P. putida strains were grown in 5 mL of the respective medium without antibiotics for 18 h in the presence and absence of 1 mM IPTG [1]. For the preparation of crude cell lysate, the cells were collected by centrifugation and suspended in RIPA buffer (50 mM Tris/HCl pH 7.4, 1% Triton X-100, 0.1% SDS, 0.5% sodium deoxycholate, 1% NP-40, 500 mM NaCl [45]), 100-fold diluted Halt protease and phosphatase single-use inhibitor cocktail (Thermo Fisher Scientific, Waltham, MA, USA) and 5 mM EDTA, and incubated for 4 h at 37 °C [1]. The cells’ debris was separated by centrifugation at 12,000× g for 15 min at 4 °C [1]. The total amount of protein in the cleared supernatant was measured spectrophotometrically by the content of tryptophan [46]. Then, 40 μg and 10 μg of total protein were diluted 1:1 in 2× Laemmli sample buffer for protein quantification and Western immunoblot assay, accordingly, and incubated for 30 min at 37 °C [1]. For quantification, the proteins were separated on a 4–8% gradient PAA gel at 4 °C overnight by electrophoresis at 20 V using the following running buffer: 37.5 mM Tris, 95 mM glycine, and 0.05% SDS. After that, proteins in SDS-PAA gels were silver strained [47] and the intensity of LapA and LapF bands were quantified by ImageQuantTM TL 8.2 software.
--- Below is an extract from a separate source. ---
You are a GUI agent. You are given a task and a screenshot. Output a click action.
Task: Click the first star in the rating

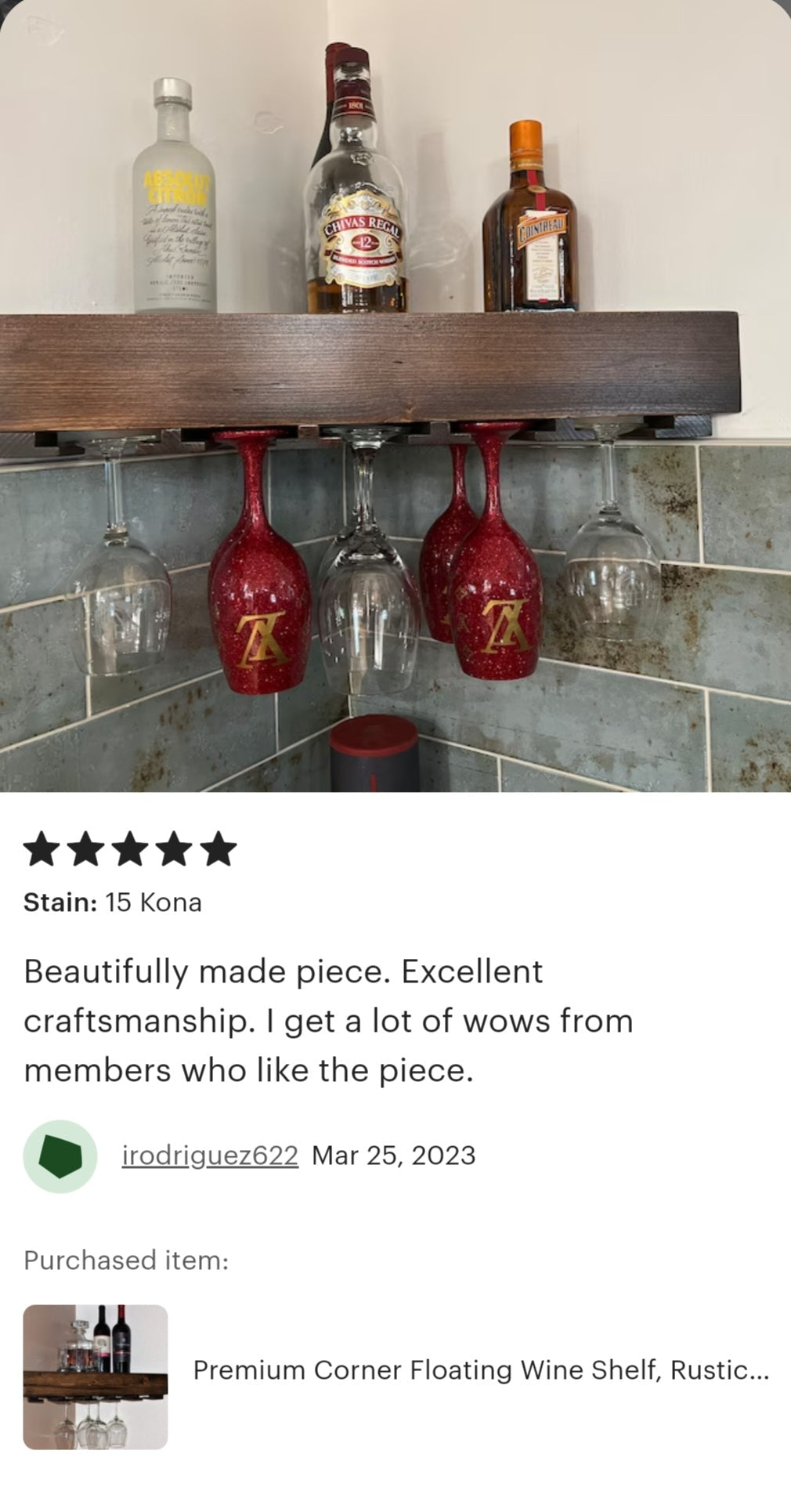click(x=42, y=850)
For Western blotting, 10 µg of total proteins and 45 ng of P. putida Fis(His6) as a positive control [48] were loaded per well, separated by 12% Tricine-SDS-PAGE [49], and transferred to a PVDF membrane (Amersham Hybond-P; Cytiva. Marlborough, MA, USA). The membrane was probed with monoclonal mouse anti-Fis antibodies for Western blotting at a final dilution of 1:2000, followed by alkaline phosphatase-linked goat anti-mouse IgG dilution of 1:10,000 (LabAs Ltd., Tartu, Estonia) and developed using 5-bromo-4-cloro-indolyl phosphate/nitro blue tetrazolium.

4.6. Statistical Analysis of the Results

Factorial ANOVA was used to assess the variability of data in experiments. The multiple comparisons of means were conducted following Bonferroni’s test for unequal n. For statistical tests, the significance level was set at p < 0.05. Homogenous groups with the same letter indicate similarity of the arithmetic means (p ≥ 0.05). The calculations were performed using Statistica 13 software.